La crescente attenzione per il consumo moderato e per un’alimentazione più sana può ulteriormente ampliare le prospettive di mercato per i vini dealcolati. Tuttavia, le attuali difficoltà normative rischiano di escludere l’Italia da questo trend globale, nonostante il patrimonio vitivinicolo e le potenzialità del Paese. Le dichiarazioni di Massimo Romani, CEO di Argea, sottolineano la frustrazione del settore rispetto a queste rigidità e l’importante opportunità di restare competitivi in un mercato in rapida evoluzione.

L’urgente necessità di un chiarimento normativo

I rischi di un’azione tardiva

Data la crescente domanda internazionale e la presenza di opportunità significative, è essenziale che il Governo italiano agisca con celerità per definire un quadro normativo chiaro. La situazione attuale implica che, mentre altri Paesi stanno costruendo la loro filiera per i vini dealcolati, l’Italia rischia di rimanere indietro. L’assenza di orientamenti e politiche di supporto potrebbe trasformarsi in un atto di autolesionismo per un settore emblematico del patrimonio culturale e gastronomico del Paese.

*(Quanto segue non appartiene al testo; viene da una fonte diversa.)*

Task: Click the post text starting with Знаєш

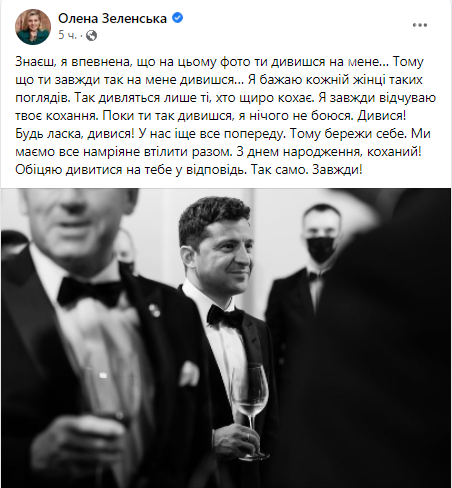Action: coord(226,116)
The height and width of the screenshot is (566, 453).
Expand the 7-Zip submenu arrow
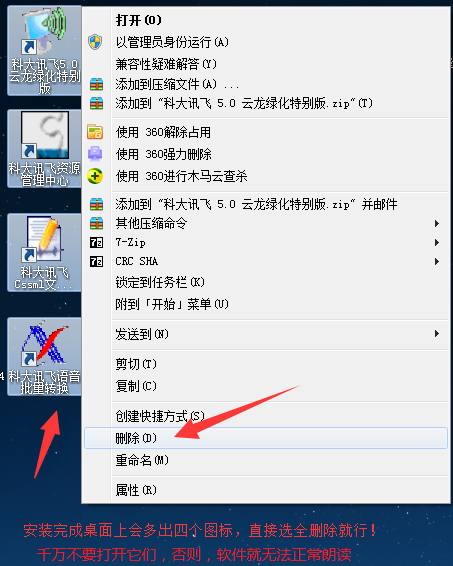point(437,242)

Il futuro del vino in Italia

L’attenzione crescente verso più salutari e moderati consumi alcolici potrebbe rappresentare una significativa opportunità per il comparto vitivinicolo. Tuttavia, affinché l’Italia possa sfruttare tale scenario, è fondamentale che rappresentanti e leggi del settore si adattino ai cambiamenti in atto, valorizzando i vini dealcolati come parte integrante dell’evoluzione del panorama enologico italiano. Con il 2025 all’orizzonte, è il momento di passare dalle parole ai fatti.